My father said nothing. He simply looked at me. He was trying hard to hold back the tears that were gathering in his eyes. He was remembering and looking through me into the uncertain future and the dark fate that awaited me there, and his mouth trembled a little because he knew what it was I was forsaking, what I
was plunging into so desperately, because he, too, had been young once and broken by a wall that stood between him and the future.
My mother wept silently. She was a woman who had shed few tears for anyone; but now that her last son was leaving, the reserve that had kept her composed for so long broke down in one disturbing maternal agony. Like my father, she was afraid to foresee what would happen to me now that I was leaving them and would be alone in the world.

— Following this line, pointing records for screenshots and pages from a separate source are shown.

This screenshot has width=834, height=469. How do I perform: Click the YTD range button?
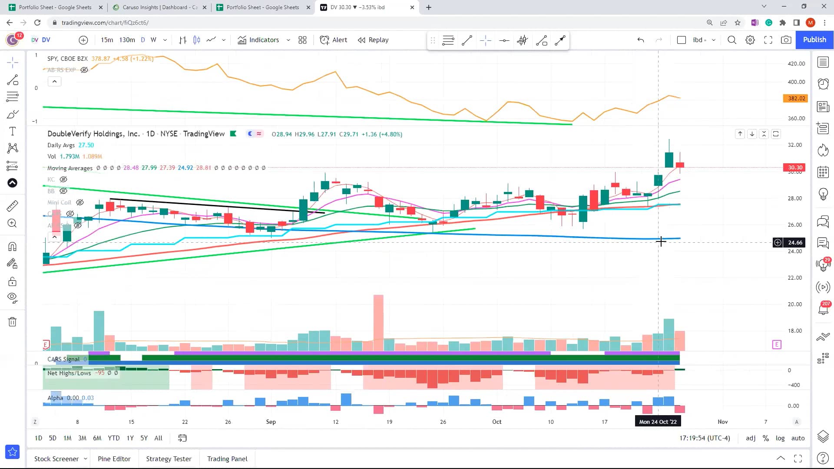click(114, 438)
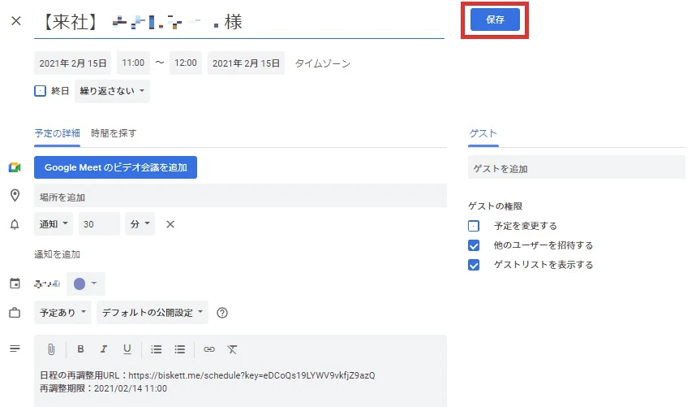Remove the 30 minute notification
The height and width of the screenshot is (407, 696).
click(x=170, y=224)
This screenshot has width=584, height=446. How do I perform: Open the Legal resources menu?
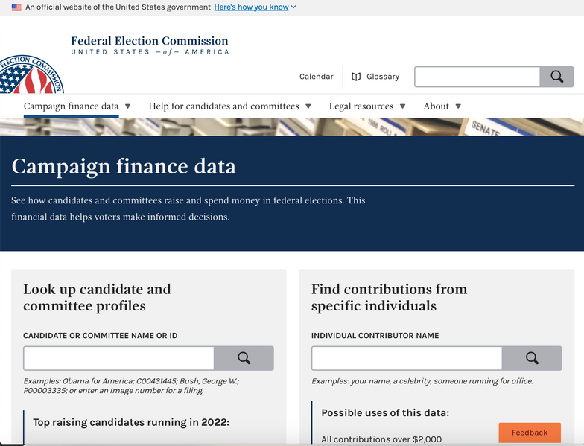[x=361, y=106]
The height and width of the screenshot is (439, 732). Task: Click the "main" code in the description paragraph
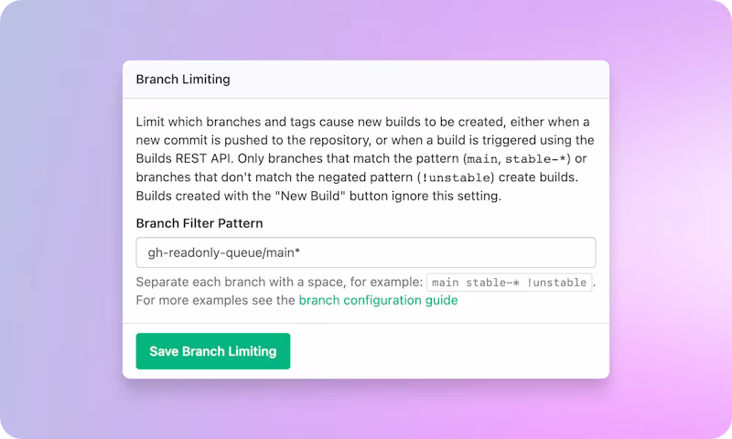(x=481, y=157)
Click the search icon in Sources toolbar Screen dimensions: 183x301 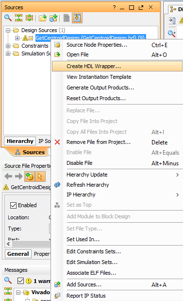click(8, 18)
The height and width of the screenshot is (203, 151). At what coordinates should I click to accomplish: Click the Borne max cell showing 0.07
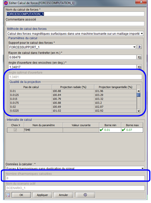click(132, 130)
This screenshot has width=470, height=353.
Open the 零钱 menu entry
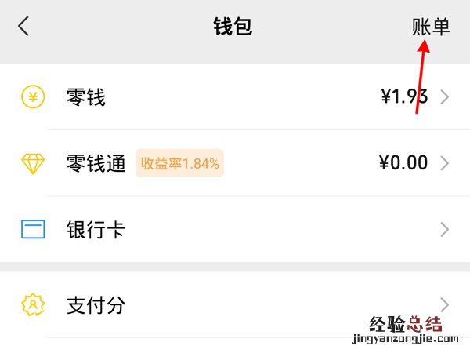tap(86, 97)
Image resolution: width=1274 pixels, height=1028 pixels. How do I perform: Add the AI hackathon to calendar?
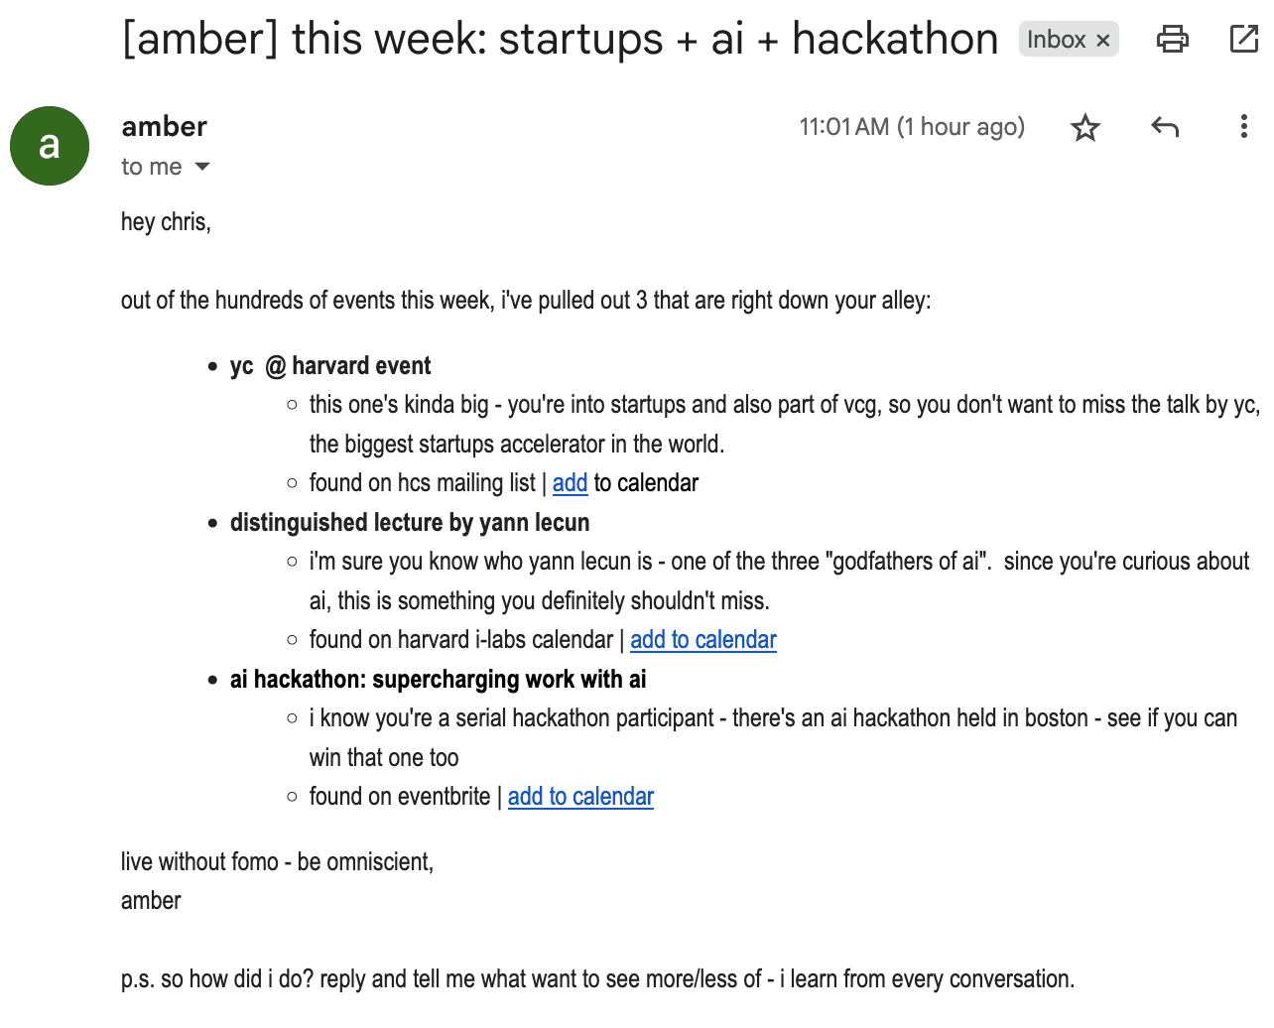coord(580,797)
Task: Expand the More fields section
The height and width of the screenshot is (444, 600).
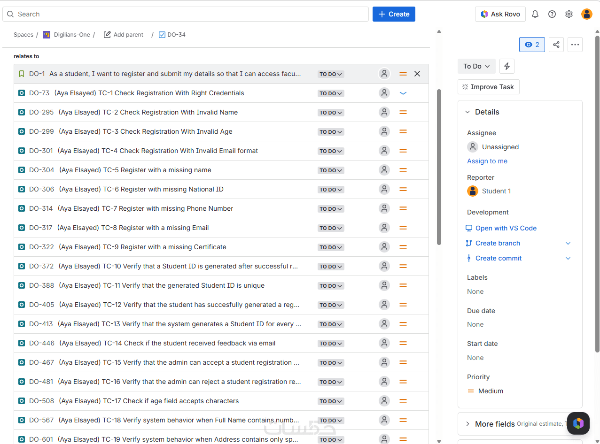Action: pyautogui.click(x=468, y=424)
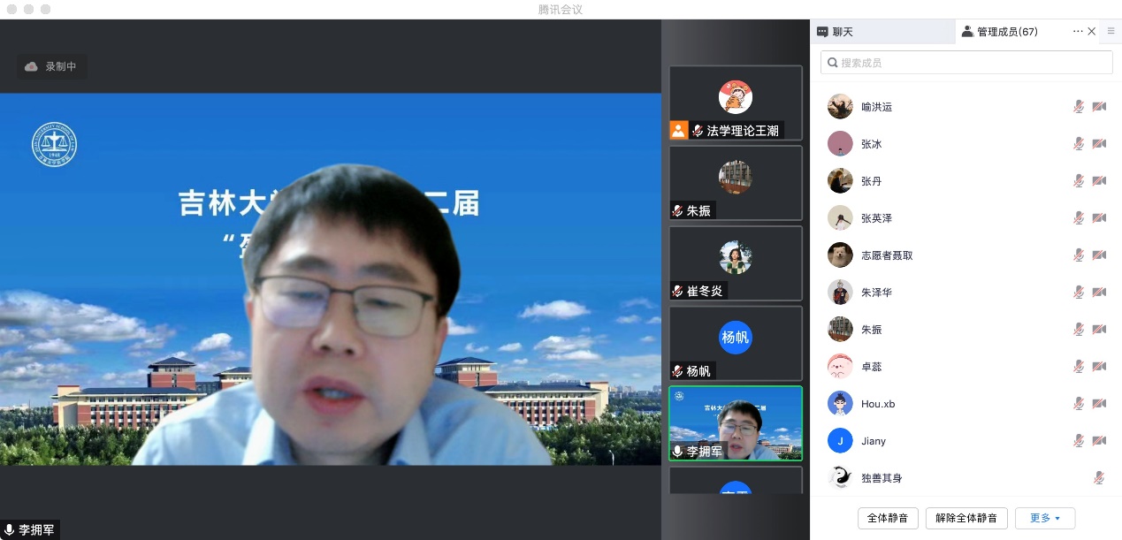Click 解除全体静音 unmute all button

pyautogui.click(x=966, y=518)
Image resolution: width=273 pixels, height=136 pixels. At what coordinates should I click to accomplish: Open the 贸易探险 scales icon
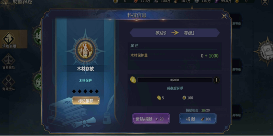tap(9, 59)
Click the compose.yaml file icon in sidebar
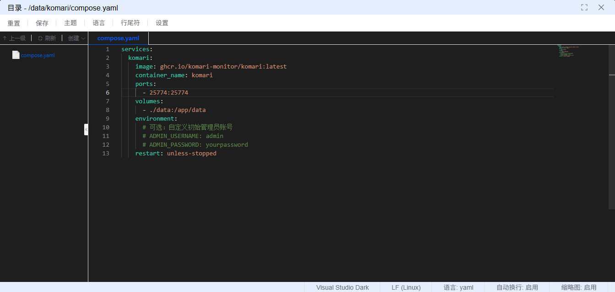615x292 pixels. click(x=16, y=55)
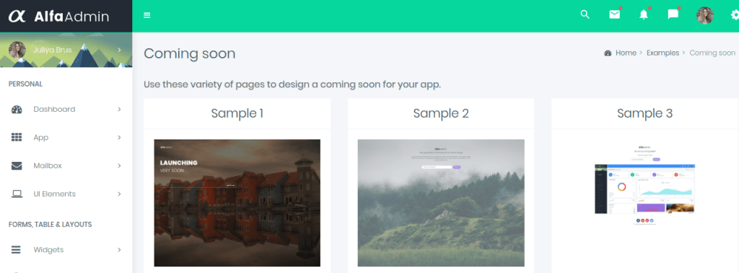Expand the UI Elements submenu chevron
The width and height of the screenshot is (739, 273).
tap(119, 194)
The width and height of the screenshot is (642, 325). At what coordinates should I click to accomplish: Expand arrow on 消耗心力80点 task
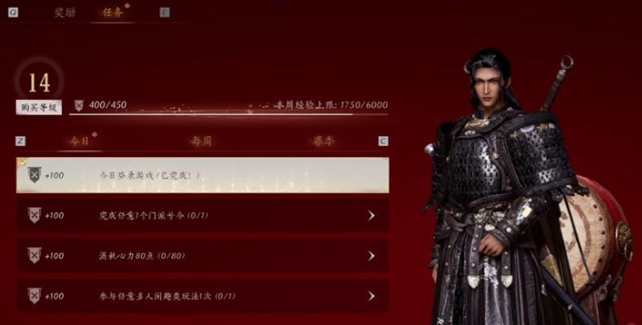[372, 256]
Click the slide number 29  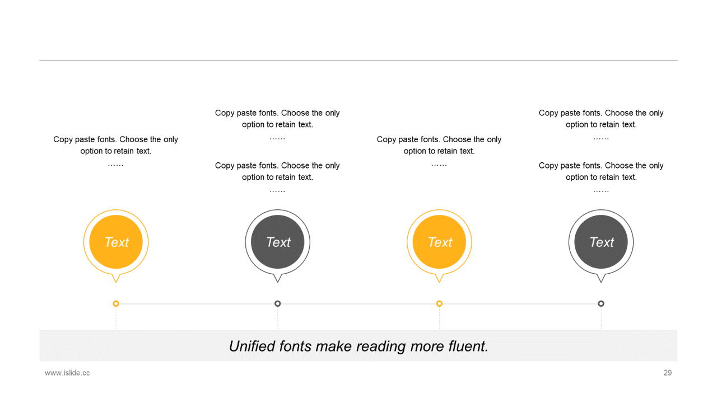click(667, 373)
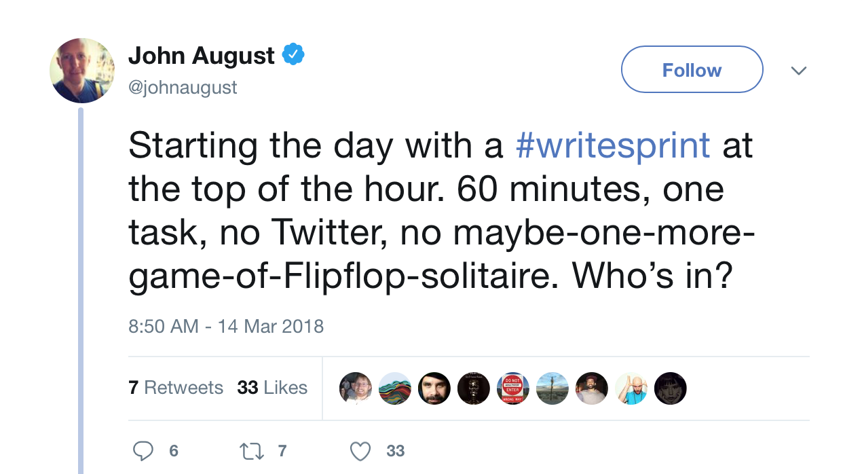Image resolution: width=862 pixels, height=474 pixels.
Task: Click the blue verified badge
Action: pyautogui.click(x=293, y=55)

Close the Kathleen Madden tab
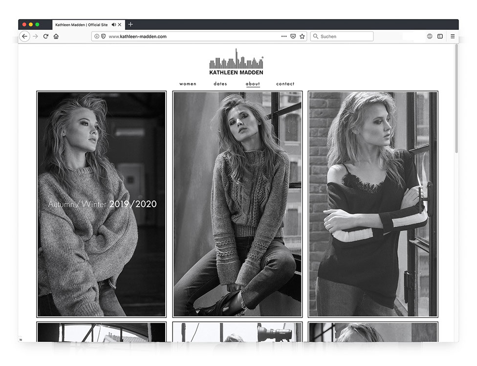coord(120,24)
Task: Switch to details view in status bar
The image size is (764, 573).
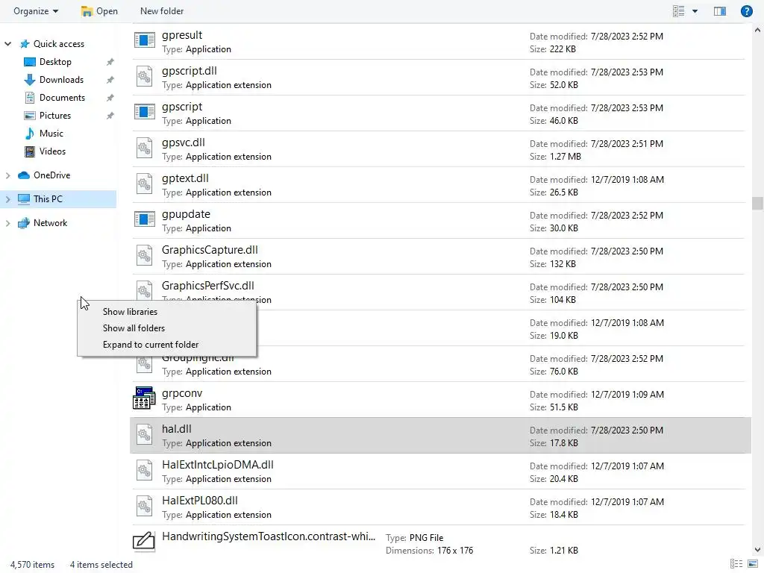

My sister Francisca came to the door and touched my bundle. But the baby Marcela was on the floor, pushing my bundle and saying “Manong”—which means “brother” in our dialect. This was almost the only word she knew, and she expressed her grief with it.
I started down the ladder. Francisca put her face on the door and started to cry aloud.
“Allos!” my mother cried. “You are too young to go out into the world.”
I was thirteen years old. Maybe my mother was right, although she believed that it was reasonable for me to work like a man in Binalonan, near them. But to live alone in some unknown place? No! She did not know that doing the work of a full-grown man had matured me beyond my age, that I had outgrown my narrow environment.
My father lifted my bundle and put it on his back. I walked after him without looking back at the house that was my childhood, because that time of my life was gone forever and there was no return. There were fears in that house of childhood, and I was leaving them forever. I was fleeing into manhood, into another struggle against other fears.
We stopped in the presidencia and Luciano came out with a bunch of newspapers and magazines under his arm.
“Where are you going, Allos?” he asked.
“I am going to Baguio,” I said.
“I thought you would wait another year,” he said, putting some money into my pocket.